━━━━━ Source text ━━━━━

Research

Activating transcriptional regulatory elements are essential for proper cellular activities during development, for maintaining homeostasis, and for accurate response to external stimuli. They act via promoter and enhancer activities, with the former defining where transcription is initiated and the latter amplifying transcription. Regulatory elements bind transcription factors (TFs), which in turn promote the recruitment and transcription initiation of RNA polymerase II locally or at proximal loci in the cell nucleus. The activity of each regulatory element is thus influenced by its DNA sequence and chromatin accessibility, its bound TFs and a favorable chromatin topology bringing it close to other regulatory elements in three-dimensional space.

In line with their importance, regulatory elements overlap with genetic variants underlying transcriptional variation and other phenotypic traits in pathologically relevant cell types, and their alterations have been implicated in several congenital diseases and cancers. In fact, a large proportion of genetic diseases cannot directly be linked with exonic, protein-coding base pair changes, indicating that many diseases may be associated with disruptions of regulatory activities rather than changes in peptide sequences. However, fine mapping and interpretation of such events have proven to be very challenging, due to a general lack of understanding how regulatory function and activity is determined by DNA sequence and the encompassing chromatin topology. Understanding the functions and interplay of regulatory elements and the determinants of their activity is therefore of major importance to the field.

━━━━━

Required action 1
Decide whether each statement below agrees with the research text on transcriptional regulatory elements, answering yes or no and quoting the deciding words from that text: (a) enhancers define where transcription is initiated; (b) alterations of regulatory elements have been implicated in congenital diseases and cancers; (c) fine mapping and interpretation of such events have proven straightforward.
Required action 2
Write the next part of the research text on transcriptional regulatory elements, picking up after its final sentence.

━━━━━ Data records ━━━━━

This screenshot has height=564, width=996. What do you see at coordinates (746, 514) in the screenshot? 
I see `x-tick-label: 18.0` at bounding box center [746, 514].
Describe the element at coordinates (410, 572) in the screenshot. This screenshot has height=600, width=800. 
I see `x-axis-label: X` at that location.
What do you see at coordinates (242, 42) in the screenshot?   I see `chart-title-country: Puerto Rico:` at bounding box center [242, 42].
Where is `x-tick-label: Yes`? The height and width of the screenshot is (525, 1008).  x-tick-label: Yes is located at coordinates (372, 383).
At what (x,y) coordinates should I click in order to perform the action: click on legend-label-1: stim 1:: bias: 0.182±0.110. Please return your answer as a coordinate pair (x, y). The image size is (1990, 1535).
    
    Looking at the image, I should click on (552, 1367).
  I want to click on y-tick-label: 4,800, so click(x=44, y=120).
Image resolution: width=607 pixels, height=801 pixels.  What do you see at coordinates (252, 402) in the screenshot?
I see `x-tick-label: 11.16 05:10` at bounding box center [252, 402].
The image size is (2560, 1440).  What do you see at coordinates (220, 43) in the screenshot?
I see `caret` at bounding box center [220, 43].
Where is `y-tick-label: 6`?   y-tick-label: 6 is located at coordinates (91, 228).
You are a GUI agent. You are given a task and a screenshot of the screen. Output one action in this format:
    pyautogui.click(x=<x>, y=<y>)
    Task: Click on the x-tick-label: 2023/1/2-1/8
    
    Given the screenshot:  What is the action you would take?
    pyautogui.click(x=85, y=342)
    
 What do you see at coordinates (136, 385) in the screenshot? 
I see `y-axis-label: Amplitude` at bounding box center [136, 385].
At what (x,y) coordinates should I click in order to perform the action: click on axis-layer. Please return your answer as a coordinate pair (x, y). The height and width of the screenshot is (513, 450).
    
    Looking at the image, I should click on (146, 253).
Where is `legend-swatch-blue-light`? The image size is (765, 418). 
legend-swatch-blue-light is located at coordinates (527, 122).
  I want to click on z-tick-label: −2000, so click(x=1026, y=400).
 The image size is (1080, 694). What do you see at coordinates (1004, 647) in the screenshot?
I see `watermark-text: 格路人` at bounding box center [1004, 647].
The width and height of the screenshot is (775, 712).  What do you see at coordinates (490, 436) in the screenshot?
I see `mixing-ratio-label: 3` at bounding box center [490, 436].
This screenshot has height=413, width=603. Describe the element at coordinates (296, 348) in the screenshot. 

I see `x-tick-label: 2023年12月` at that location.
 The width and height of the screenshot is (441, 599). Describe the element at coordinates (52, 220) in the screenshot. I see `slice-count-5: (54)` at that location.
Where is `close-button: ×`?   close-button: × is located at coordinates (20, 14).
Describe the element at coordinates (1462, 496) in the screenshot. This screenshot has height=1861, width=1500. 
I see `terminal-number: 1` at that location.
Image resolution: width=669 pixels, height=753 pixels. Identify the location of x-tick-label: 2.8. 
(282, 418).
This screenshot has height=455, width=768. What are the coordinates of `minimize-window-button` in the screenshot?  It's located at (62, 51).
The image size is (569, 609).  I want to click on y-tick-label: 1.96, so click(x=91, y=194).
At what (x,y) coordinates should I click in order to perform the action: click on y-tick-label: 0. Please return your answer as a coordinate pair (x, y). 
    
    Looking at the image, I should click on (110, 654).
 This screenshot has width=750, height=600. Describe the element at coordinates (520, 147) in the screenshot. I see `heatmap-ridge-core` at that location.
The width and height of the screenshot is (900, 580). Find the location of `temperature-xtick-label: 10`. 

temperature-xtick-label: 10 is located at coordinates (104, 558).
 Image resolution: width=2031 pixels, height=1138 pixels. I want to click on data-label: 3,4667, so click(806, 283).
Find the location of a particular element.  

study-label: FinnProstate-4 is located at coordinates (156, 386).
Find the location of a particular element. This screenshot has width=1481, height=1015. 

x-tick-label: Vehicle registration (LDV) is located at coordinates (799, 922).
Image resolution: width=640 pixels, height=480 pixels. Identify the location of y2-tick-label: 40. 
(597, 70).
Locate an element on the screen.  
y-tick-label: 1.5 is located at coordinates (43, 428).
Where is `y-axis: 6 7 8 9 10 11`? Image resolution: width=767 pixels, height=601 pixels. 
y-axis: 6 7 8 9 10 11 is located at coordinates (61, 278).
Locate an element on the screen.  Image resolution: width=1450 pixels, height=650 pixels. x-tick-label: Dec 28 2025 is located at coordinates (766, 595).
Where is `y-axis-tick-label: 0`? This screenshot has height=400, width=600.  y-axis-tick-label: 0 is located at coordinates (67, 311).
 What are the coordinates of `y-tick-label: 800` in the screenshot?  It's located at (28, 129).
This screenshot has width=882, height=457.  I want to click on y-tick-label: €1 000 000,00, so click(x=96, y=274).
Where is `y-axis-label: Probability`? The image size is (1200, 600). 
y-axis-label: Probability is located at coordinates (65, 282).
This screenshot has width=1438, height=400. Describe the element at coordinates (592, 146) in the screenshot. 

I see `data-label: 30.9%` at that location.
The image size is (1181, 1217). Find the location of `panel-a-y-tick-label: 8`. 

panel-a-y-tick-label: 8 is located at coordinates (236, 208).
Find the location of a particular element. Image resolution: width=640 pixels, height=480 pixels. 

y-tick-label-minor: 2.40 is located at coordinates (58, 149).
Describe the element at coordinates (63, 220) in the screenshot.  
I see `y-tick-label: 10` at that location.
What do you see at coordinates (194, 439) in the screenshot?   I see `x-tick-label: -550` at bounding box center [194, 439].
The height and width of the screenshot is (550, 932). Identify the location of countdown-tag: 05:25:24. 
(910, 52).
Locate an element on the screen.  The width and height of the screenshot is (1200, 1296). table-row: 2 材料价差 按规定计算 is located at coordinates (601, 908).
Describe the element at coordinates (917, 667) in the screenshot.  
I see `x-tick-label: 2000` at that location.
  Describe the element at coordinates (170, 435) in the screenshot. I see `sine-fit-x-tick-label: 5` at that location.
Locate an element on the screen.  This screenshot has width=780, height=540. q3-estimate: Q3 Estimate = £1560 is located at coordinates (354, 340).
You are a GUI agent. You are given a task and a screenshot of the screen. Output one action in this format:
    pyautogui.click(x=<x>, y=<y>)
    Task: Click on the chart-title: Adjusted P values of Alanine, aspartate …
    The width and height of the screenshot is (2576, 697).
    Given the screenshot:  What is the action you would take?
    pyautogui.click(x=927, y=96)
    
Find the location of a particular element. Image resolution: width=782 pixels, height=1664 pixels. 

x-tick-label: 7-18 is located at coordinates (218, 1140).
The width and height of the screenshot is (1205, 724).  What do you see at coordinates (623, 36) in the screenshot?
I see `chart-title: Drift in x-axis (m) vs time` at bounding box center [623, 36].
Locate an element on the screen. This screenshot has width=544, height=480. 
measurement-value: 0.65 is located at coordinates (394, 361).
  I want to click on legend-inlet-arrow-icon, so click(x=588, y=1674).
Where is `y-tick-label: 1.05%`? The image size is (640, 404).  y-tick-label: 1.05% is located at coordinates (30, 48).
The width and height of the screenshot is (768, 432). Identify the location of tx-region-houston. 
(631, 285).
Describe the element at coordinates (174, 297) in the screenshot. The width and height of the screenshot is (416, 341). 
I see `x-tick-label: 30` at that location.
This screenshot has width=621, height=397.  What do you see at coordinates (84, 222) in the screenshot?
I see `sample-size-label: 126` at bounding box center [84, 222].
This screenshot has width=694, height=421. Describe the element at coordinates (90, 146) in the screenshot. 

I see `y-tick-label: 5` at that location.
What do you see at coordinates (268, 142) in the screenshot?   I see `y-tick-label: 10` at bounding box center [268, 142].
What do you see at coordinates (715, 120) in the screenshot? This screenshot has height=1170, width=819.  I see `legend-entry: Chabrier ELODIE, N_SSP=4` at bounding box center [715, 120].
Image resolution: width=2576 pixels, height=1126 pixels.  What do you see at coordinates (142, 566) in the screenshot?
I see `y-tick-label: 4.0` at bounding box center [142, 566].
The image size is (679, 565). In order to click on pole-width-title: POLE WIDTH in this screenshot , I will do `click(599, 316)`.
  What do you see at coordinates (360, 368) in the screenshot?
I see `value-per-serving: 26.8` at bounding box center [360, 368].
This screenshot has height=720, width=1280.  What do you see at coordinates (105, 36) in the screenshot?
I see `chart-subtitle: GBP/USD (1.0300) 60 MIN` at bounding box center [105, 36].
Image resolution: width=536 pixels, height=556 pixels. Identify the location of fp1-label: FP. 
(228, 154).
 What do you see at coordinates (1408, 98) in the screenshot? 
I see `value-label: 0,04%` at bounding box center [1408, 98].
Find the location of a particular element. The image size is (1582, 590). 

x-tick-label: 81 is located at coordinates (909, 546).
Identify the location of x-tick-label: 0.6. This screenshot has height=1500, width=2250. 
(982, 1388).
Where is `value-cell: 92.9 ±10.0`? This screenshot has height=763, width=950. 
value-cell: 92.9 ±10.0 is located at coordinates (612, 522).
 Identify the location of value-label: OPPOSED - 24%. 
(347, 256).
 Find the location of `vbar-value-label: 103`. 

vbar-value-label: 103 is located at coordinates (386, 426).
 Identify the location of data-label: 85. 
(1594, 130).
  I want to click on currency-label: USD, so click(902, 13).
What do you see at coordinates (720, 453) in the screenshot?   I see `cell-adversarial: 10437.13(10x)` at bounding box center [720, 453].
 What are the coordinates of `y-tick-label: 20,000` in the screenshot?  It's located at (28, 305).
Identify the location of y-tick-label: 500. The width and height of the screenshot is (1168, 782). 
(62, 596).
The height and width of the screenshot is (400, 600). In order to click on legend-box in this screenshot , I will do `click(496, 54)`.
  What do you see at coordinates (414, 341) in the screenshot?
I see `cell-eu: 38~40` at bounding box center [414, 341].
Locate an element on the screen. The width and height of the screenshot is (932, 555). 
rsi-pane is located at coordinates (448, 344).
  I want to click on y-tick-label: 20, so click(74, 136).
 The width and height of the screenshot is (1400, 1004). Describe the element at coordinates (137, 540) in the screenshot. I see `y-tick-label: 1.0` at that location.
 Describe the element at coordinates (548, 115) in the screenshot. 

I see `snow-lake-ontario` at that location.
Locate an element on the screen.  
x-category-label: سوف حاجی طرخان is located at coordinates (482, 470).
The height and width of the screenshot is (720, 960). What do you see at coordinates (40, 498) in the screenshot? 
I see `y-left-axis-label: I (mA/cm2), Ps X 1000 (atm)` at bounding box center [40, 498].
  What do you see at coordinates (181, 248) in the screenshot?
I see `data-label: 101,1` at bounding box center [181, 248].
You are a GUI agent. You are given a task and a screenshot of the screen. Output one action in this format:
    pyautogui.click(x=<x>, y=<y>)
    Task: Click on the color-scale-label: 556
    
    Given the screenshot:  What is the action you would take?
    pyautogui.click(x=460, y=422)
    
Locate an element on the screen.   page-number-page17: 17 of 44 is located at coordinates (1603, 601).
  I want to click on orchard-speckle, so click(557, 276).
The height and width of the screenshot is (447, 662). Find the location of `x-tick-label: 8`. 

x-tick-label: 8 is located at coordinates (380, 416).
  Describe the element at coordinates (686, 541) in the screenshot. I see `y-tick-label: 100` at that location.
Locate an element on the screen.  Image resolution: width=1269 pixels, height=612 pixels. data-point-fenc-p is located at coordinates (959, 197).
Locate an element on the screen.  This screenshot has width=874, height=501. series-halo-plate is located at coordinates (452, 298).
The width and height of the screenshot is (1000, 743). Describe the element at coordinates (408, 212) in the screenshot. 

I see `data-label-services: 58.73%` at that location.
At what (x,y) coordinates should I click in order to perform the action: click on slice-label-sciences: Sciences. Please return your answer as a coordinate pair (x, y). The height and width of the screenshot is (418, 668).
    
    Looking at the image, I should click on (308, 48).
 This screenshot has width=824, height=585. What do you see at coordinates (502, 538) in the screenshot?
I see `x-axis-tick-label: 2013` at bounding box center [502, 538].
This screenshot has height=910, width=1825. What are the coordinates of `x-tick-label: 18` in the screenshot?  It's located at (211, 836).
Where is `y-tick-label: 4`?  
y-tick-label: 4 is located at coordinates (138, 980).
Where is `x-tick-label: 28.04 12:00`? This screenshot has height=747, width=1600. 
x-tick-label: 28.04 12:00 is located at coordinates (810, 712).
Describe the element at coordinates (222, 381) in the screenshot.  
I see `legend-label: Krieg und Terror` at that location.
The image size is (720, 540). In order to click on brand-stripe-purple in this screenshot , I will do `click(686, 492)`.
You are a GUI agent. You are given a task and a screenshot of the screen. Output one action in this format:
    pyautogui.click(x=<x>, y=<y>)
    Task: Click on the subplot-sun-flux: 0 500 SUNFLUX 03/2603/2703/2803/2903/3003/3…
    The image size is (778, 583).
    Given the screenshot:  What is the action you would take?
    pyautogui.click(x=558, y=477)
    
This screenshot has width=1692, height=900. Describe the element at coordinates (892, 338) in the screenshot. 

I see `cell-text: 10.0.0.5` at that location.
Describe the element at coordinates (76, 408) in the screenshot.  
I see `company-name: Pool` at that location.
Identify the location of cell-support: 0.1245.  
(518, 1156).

━━━━━

Response 1
(a) No: "with the former defining where transcription is initiated and the latter amplifying transcription"
(b) Yes: "their alterations have been implicated in several congenital diseases and cancers"
(c) No: "fine mapping and interpretation of such events have proven to be very challenging"

Response 2
We have shown that classically defined enhancers and promoters share several properties and functions. For example, their chromatin and sequence architectures are remarkably similar, there are prototypical examples of gene promoters with enhancer activity, and regulatory active enhancers are able to initiate local transcription themselves, thereby working as promoters. In fact, we have shown that enhancer transcription (eRNAs), detected using transcription start site profiling by Cap Analysis of Gene Expression (CAGE), is a much better predictor of enhancer activity than chromatin characteristics (up to 3-fold increase in in vitro validation rate). Our results suggest that regulatory elements should therefore be considered a unified class of elements with varying degrees of non-mutually exclusive regulatory functions.

We have utilized the phenomenon of enhancer transcription to established an accurate approach to infer the locations of regulatory elements and their enhancer activities from eRNA 5’ end sequencing data. This eRNA-centered approach has laid the foundation for several projects in the group, allowing us to use eRNAs as a proxy for enhancer activity to study cell-type specific regulation, the impact of genetic variants on transcriptional regulation, the importance of individual enhancers and the role they play in larger regulatory topologies to define cell-type specific transcriptional activities.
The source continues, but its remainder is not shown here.